March 02, 2015

Publication title: qctimes.com, vol. -, Iss. -, pg. –
Place: Unknown
Writer: Bruce R. Miller

Sarah McLachlan finds music the perfect way to deal with life

Those highly emotional songs that Sarah McLachlan sings don’t push her into a funk every time she performs them. Quite the opposite.

“I went through all that stuff, and now, when I sing them, there’s such a sense of release and joy. I’m not in those places anymore. I’m on the other side and able to sing from a real sense of freedom,” she says.

“Angel,” in particular, gave her a “Debbie Downer” reputation because it was so pervasive.
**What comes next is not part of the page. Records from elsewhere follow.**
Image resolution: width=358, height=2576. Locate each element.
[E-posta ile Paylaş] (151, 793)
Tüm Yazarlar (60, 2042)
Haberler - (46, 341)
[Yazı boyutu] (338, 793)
Used for an ASPCA appeal, it struck an emotional chord and frequently prompted television viewers to turn away whenever it came on.

“It worked because it raised $30 million, but it did not help that Debbie Downer thing in the least,” McLachlan says.
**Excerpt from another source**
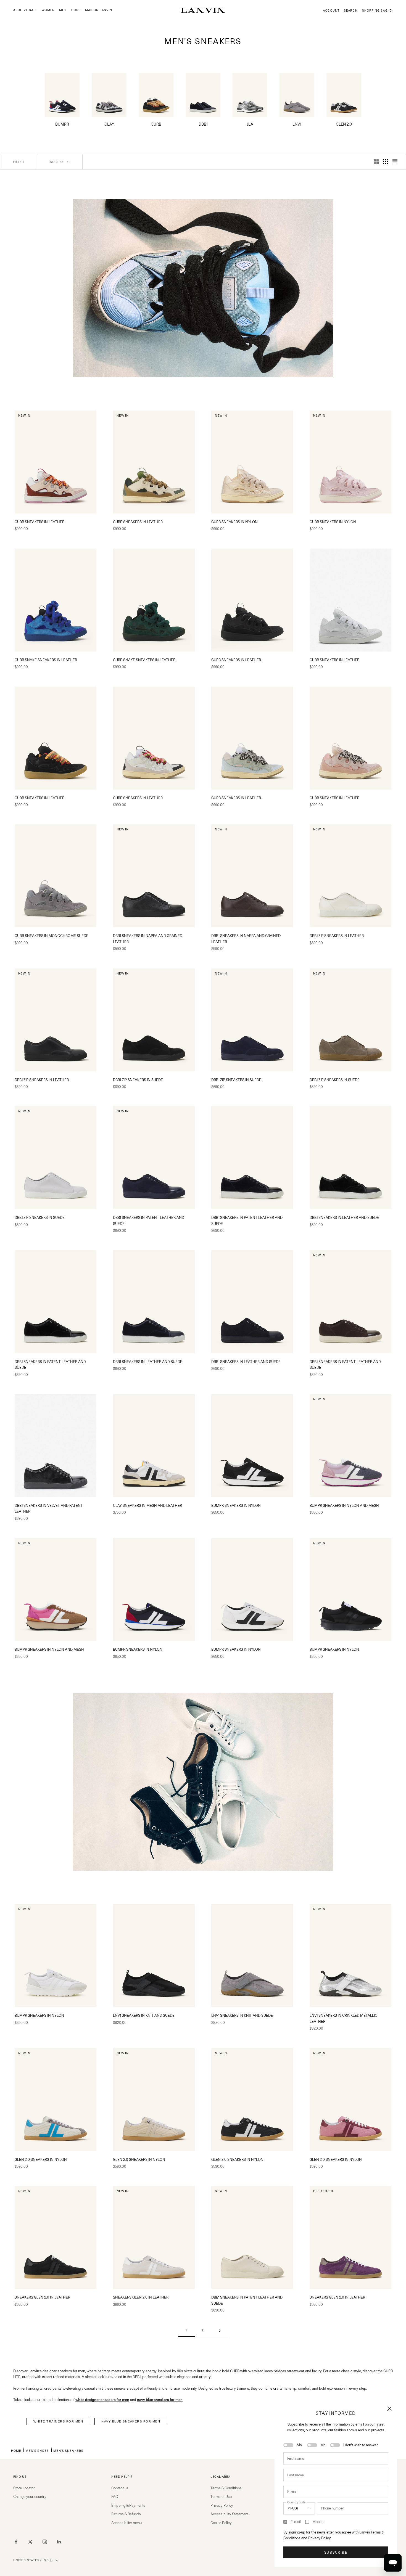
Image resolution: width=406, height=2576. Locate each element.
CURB (76, 10)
In concert and in “real” life, the Grammy winner insists, “I’m really a happy person.” She laughs. “Honest!”

“One of the most beautiful things art gives us is the opportunity to share a feeling, feel a sorrow or a pain and recognize that someone else is going through the same thing. That is such a gift. It makes me feel like I’m part of something bigger. It’s like my church, you know?”

Songs that talked about the end of her marriage, the loss of friends, the death of her father, all were healing, she says. “We all want to be connected … and music gives us that. I don’t think people are ever going to not need that.”

Still, the music business has changed so rapidly it’s hard to get the same rush it once provided. “Before streaming and the Internet, you anticipated that an album was coming out. You were in line and you bought it the very first day. Now when people hear a record is coming out, they go, ‘Oh, awesome. I’ll stream it and see if I like it.’ ”

A quick bite of a much larger piece of work isn’t enough, she says. “There’s a natural, emotional arc that comes with an album. You don’t get that with a single. I only have three minutes to hold your attention … and that’s a bit sad.”

Luckily, McLachlan says, she has never been one who relied on music sales to stay afloat. “Touring has always been my bread and butter. Only two records I made have actually broken even and made money.”
Taken as a whole, “they’re personal postcards of my emotional journey, where I’ve been. I’ve always been very open and honest, and people seem to respond to it.”

Frequently, fans tell the 47-year-old mother of two how her music captured their feelings under similar circumstances.

While fans may connect the dots and think she’s writing about her ex-husband, for example, “there’s enough ambiguity so they won’t know. On the record before the last one, people said, ‘Your poor ex-husband. Man, he’s getting raked over the coals. But it wasn’t necessarily about him — ‘You’re bad and I’m good’ — it was just where I was at. And I had a lot of people totally connect with it.”
McLachlan and Ashwin Sood, her ex, didn’t talk about the music — “I didn’t need his approval” — but he did come to one of her concerts and told her it was awesome. “We’re good friends. It’s seven years now (since their split) and we’re great parents together.”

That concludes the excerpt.